■ WHAT YOU ARE ASKED TO DO ■
Convert the following data into a numbered list. Omit blank lines and the pictures.

■ RECORDS SUPPLIED ■
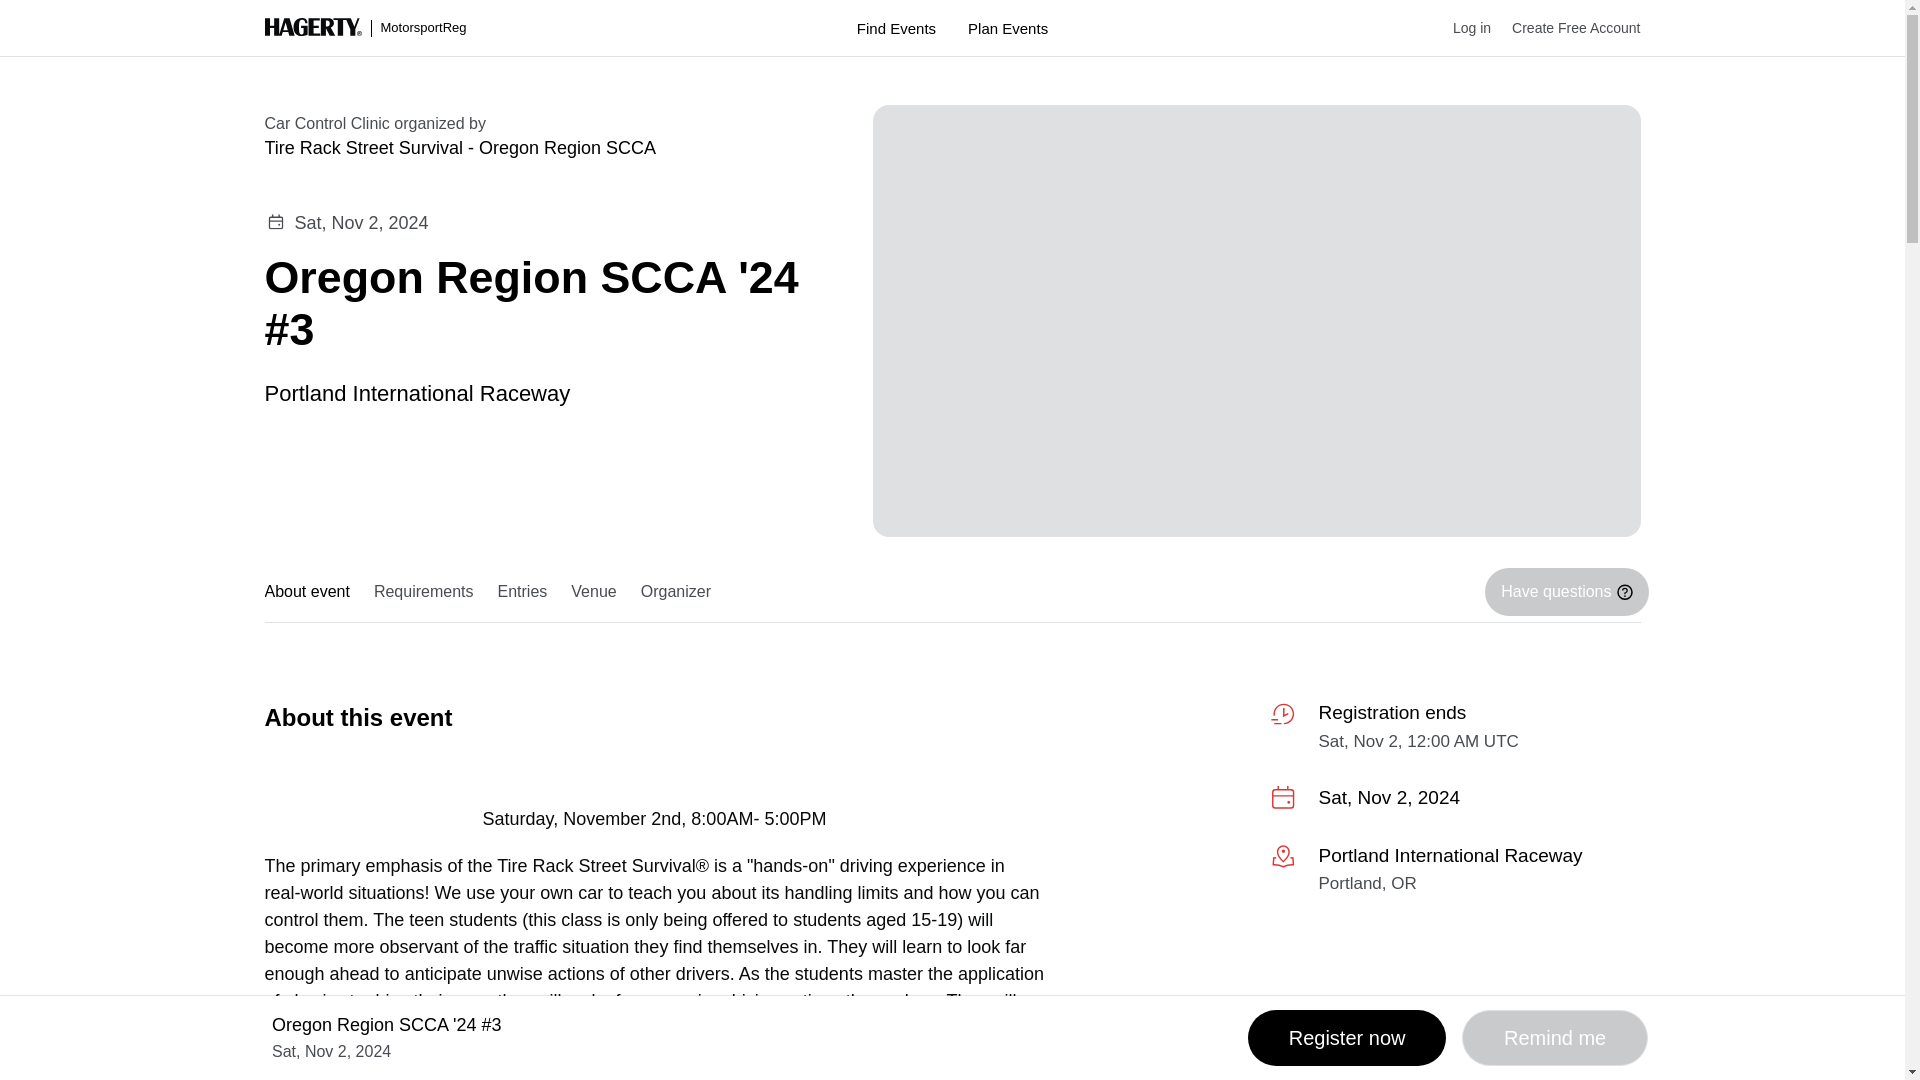 The image size is (1920, 1080). Describe the element at coordinates (896, 28) in the screenshot. I see `Find Events` at that location.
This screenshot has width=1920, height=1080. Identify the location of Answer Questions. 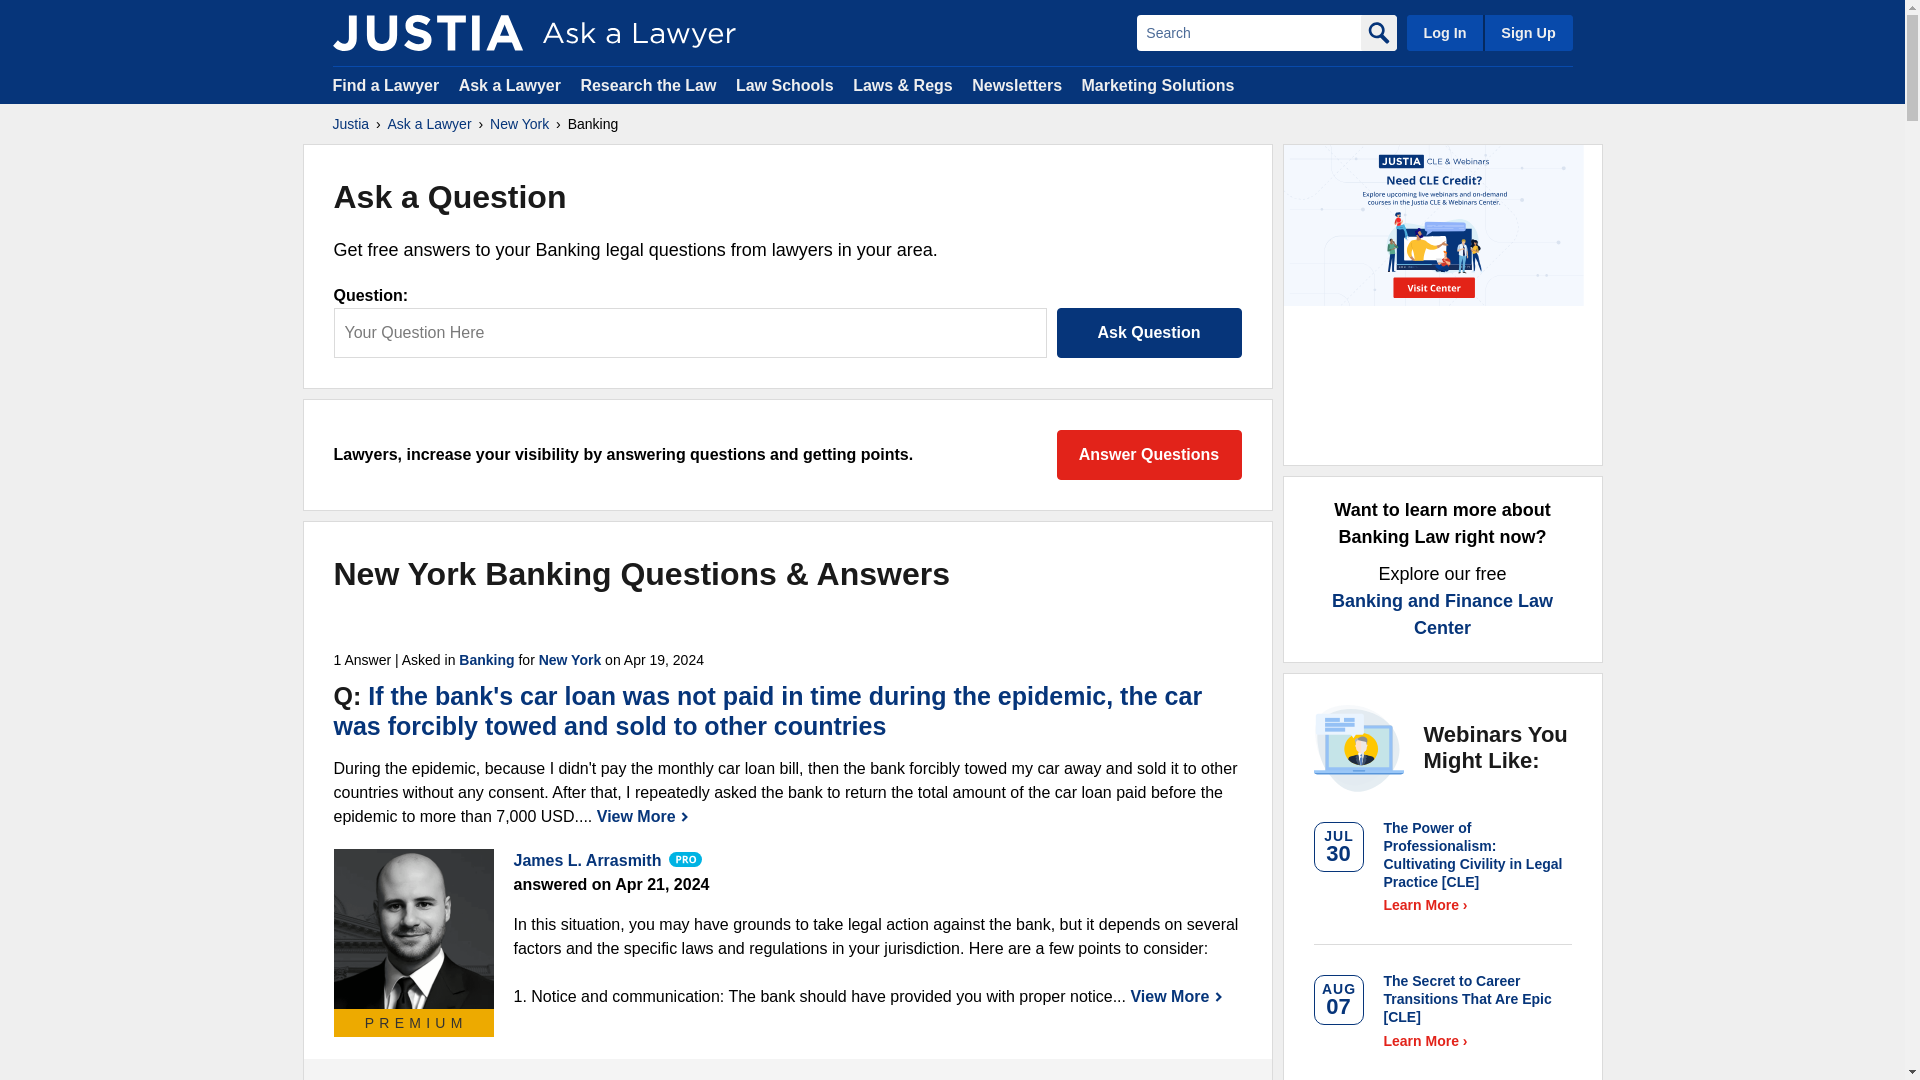
(1148, 454).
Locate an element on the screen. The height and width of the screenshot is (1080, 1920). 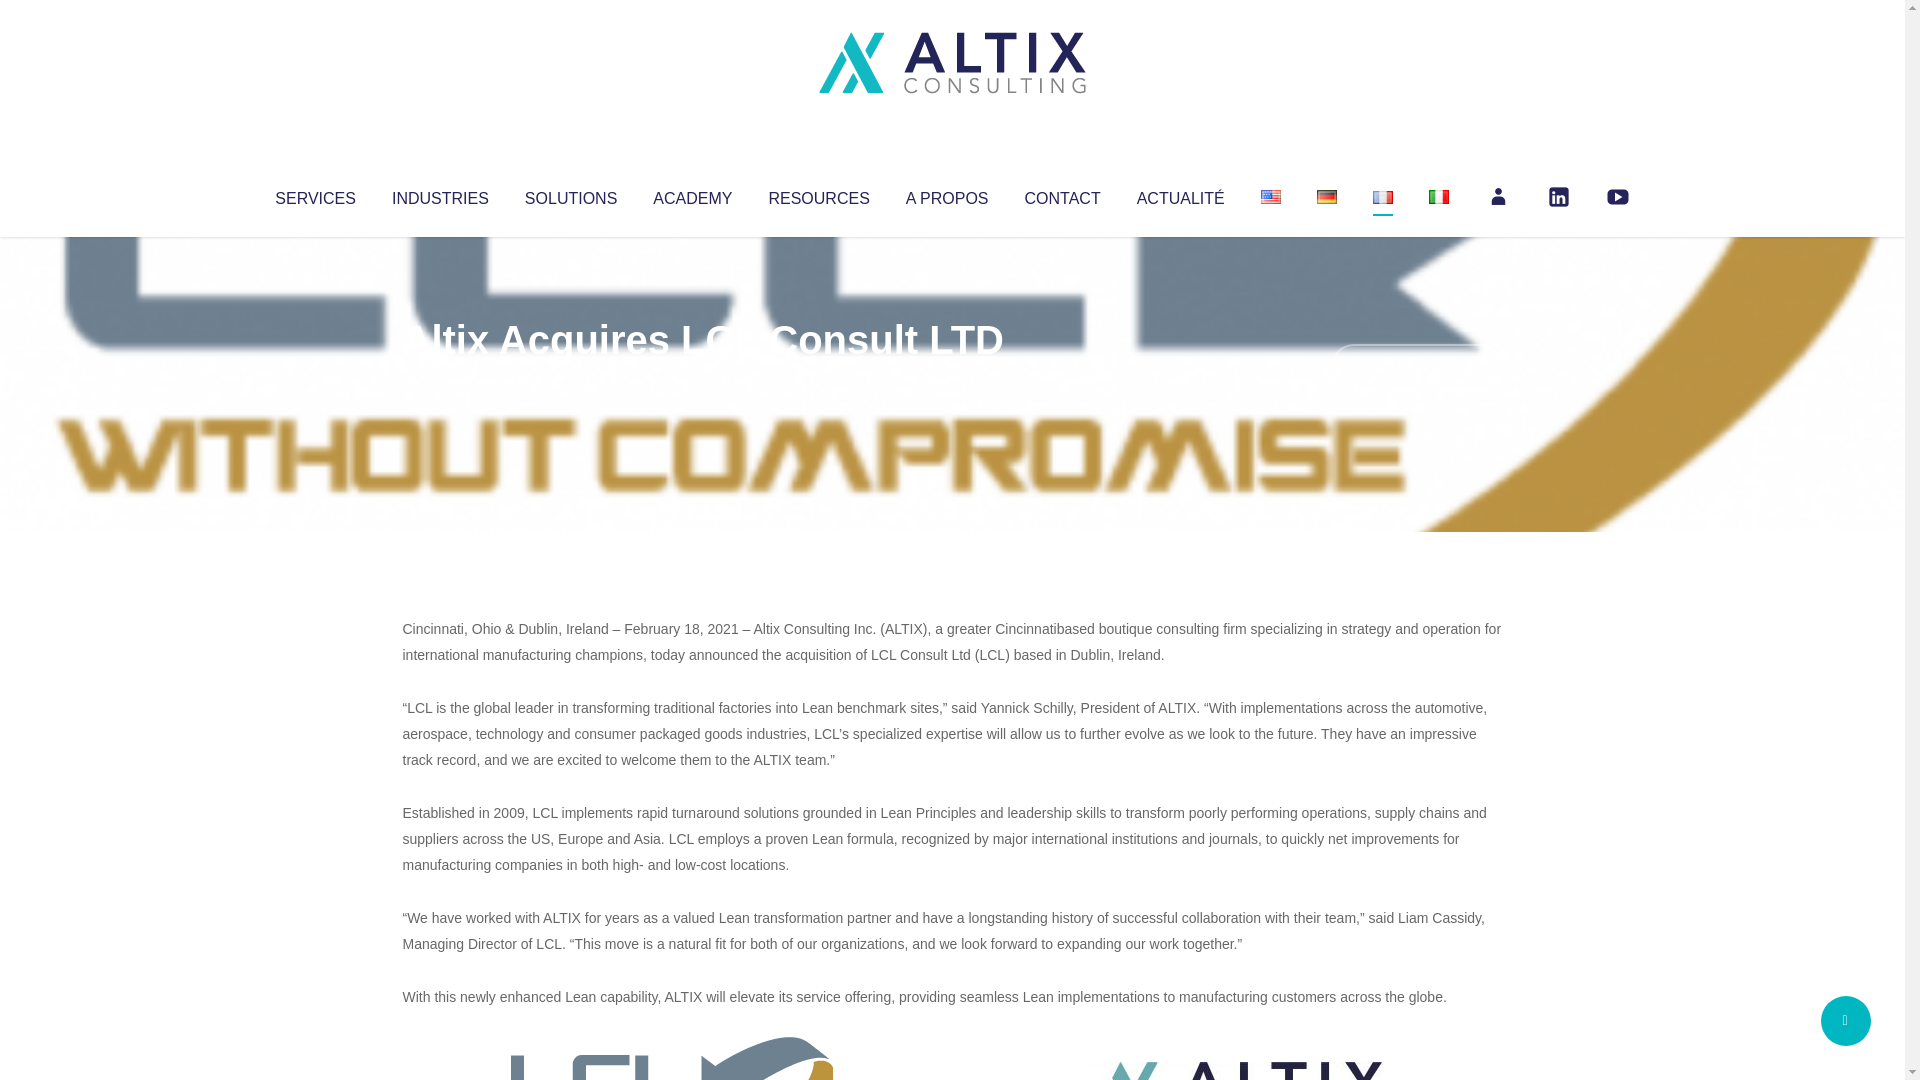
SERVICES is located at coordinates (314, 194).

■ COMPLETE OUTPUT ■
1.  The image size is (1920, 1080). Describe the element at coordinates (896, 28) in the screenshot. I see `Find Events` at that location.
2. This screenshot has width=1920, height=1080. Identify the location of Answer Questions. 
3. (1148, 454).
4. Locate an element on the screen. The height and width of the screenshot is (1080, 1920). 
5. SERVICES is located at coordinates (314, 194).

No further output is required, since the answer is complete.